The second positive effect is that it will give a boost to the peso income of OFW families, exporters and those that supply raw materials to exporters, they said.

“There are about 10 million OFWs, and with an average family size of 4.6, the peso slide benefits some 46 million Filipinos. Add to that the number of families dependent on exports, which account for 30 percent of GDP, plus those that supply raw materials to exporters, we can easily conclude that a vast majority of Filipino families benefit from the higher peso-dollar exchange rate,” the economists said.

Both the First Metro-UA&P research and that of the Bangko Sentral would show that a 10 percent-peso depreciation adds only around 0.5 percent to inflation, they said.

“If the foreign exchange rate averages 6 percent higher, the resulting additional inflation would only be 0.3 percent. In addition, consumers of imported goods are mostly those that belong to higher income classes. In conclusion, while the current weakness of the peso might seem negative, its impact in both the short and medium term is net positive,” they said.

The peso posted a new 12-year low on June 18 on the lingering possibility that the US Federal Reserve may increase interest rates two more times this year.

The peso closed at 53.48 from 53.27 previously. It was its weakest level in almost 12 years since the 53.55 on June 29, 2006.

Philip Wee, foreign exchange strategist of DBS Group Research, said in a report that Asian currencies were facing depreciation pressures due to monetary policy divergences that have supported the US dollar globally.

“The Fed has affirmed that it will be moving to deliver a total of four, not three, rate hikes this year. The European Central Bank has confirmed that asset purchases will end in December which forced markets to reverse earlier bets for the central bank to bring forward its rate hike into 2019,” Wee said.

“… This should keep the Philippine peso, Indian rupee and Indonesian rupiah weak beyond the key levels of  53, 68, and 14000 respectively,” Wee said.

Wee, however, said that while not immune, these three Asian currencies have been notably more resilient than their emerging market peers.

The US central bank increased interest rates a few days ago and signaled that more increases were on the way this year, as officials expressed confidence that the world’s largest economy was strong enough for borrowing costs to rise without hindering economic growth.

The increase was the second this year and the seventh since the end of the Great Recession and brought the Fed’s benchmark rate to a range of 1.75 to 2 percent. In a report, DBS Bank of Singapore predicted that the peso might depreciate further to 54 per US dollar by the end of the year due to the ballooning trade deficit.

In April alone, the country’s trade-in-goods deficit widened to $3.62 billion from $1.55-billion deficit a year ago as imports surged by 22.2 percent while exports fell by 8.5 percent.

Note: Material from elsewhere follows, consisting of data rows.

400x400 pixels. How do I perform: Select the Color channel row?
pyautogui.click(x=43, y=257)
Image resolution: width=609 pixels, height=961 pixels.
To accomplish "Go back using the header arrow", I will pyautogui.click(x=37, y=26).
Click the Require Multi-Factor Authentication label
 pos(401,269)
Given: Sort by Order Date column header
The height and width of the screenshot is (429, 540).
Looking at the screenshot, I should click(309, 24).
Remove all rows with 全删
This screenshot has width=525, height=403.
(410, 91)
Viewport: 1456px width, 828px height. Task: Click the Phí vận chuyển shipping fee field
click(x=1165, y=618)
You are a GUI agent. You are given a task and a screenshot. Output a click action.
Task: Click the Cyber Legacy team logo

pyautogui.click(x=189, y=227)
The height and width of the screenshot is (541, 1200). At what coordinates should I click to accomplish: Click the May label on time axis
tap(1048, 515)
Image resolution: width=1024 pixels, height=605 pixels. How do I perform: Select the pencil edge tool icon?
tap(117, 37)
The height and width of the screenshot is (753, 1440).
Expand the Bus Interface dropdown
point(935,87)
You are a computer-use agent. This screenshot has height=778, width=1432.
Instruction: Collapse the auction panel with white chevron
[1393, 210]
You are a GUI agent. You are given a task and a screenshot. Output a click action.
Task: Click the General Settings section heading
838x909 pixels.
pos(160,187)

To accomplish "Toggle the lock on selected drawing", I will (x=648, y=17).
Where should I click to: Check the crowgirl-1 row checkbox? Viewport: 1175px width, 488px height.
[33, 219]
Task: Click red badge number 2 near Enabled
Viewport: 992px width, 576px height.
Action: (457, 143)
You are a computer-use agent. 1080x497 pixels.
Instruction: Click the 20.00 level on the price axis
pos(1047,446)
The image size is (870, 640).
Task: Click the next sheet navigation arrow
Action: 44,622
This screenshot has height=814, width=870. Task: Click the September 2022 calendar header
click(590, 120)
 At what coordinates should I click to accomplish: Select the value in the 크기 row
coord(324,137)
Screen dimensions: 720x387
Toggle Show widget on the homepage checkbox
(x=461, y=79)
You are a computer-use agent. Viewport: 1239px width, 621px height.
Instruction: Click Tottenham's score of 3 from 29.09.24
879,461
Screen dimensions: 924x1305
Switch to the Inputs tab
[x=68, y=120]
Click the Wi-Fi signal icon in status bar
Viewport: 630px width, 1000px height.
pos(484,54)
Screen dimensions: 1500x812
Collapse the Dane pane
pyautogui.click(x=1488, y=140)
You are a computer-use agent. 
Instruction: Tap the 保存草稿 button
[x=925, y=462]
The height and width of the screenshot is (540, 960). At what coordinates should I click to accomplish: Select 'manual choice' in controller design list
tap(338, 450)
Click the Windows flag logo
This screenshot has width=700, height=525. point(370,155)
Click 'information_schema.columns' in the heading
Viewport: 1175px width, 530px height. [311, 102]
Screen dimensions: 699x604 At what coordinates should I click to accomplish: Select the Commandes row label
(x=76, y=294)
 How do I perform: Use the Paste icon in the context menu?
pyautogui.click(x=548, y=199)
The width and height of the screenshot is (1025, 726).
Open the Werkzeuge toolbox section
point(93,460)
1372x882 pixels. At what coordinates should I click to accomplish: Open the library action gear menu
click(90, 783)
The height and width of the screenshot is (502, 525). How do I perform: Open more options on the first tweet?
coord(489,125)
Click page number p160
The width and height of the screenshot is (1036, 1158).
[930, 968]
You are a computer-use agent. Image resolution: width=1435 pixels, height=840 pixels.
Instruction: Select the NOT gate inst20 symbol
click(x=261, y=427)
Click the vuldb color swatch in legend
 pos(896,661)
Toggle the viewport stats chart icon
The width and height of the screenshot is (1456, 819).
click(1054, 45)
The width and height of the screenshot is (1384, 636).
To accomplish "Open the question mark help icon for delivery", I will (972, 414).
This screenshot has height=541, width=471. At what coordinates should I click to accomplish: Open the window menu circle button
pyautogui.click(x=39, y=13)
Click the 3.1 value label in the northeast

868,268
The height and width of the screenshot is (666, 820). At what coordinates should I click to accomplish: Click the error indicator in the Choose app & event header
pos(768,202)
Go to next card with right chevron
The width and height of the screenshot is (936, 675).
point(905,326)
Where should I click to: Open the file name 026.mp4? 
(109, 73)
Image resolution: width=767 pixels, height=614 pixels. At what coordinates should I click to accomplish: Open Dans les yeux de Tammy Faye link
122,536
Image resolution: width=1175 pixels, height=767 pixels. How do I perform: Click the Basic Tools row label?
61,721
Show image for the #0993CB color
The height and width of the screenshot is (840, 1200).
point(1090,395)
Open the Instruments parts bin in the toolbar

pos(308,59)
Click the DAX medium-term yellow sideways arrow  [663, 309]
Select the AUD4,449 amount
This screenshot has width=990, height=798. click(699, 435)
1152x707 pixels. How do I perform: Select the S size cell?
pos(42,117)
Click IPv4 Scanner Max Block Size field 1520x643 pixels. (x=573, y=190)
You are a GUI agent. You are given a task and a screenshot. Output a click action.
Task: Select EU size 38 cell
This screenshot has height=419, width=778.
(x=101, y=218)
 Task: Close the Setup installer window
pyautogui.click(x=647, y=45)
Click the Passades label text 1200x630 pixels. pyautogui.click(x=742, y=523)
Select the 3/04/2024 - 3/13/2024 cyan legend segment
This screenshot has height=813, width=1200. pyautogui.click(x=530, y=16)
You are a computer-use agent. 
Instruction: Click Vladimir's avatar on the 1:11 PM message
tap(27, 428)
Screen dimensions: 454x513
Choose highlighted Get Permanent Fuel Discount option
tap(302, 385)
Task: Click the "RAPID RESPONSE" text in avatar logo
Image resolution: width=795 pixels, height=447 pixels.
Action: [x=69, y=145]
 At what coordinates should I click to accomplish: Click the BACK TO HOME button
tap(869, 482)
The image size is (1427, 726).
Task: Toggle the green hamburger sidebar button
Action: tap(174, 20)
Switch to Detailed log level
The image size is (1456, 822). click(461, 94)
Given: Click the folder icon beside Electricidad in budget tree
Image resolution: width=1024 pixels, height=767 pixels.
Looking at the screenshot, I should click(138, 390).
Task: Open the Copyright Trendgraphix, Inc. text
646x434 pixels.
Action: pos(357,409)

But Bangko Sentral ng Pilipinas Governor Nestor Espenilla Jr. downplayed the peso’s current level, saying the “FX market is naturally volatile.”

For its part, Australia and New Zealand Banking Group Ltd. said the peso might decline further against the US dollar and may close the year at 53.50 because of the widening current account deficit.

The country’s external position continued to weaken in 2017, with the current account deficit hitting $2.5 billion, surpassing the projection of $100-million deficit for the year.

The deficit was also more than double compared to the $1.2-billion deficit a year ago. The 2017 deficit was the biggest since 1999 when current account shortfall stood at $2.85 billion.

This year, however, Bangko Sentral expects current account deficit to hit $700 million. Current account is one of the main components of the balance of payments.

For the full year 2017, the country’s balance of trade in goods deficit widened to $29.786 billion from $26.702-billion deficit in 2016.

The peso closed 2017 at 49.93, weaker than the 49.72 at the end of 2016. It opened 2018 stronger at 49.81 on Jan. 3. The peso’s all-time low was at 56.45 in August 2004.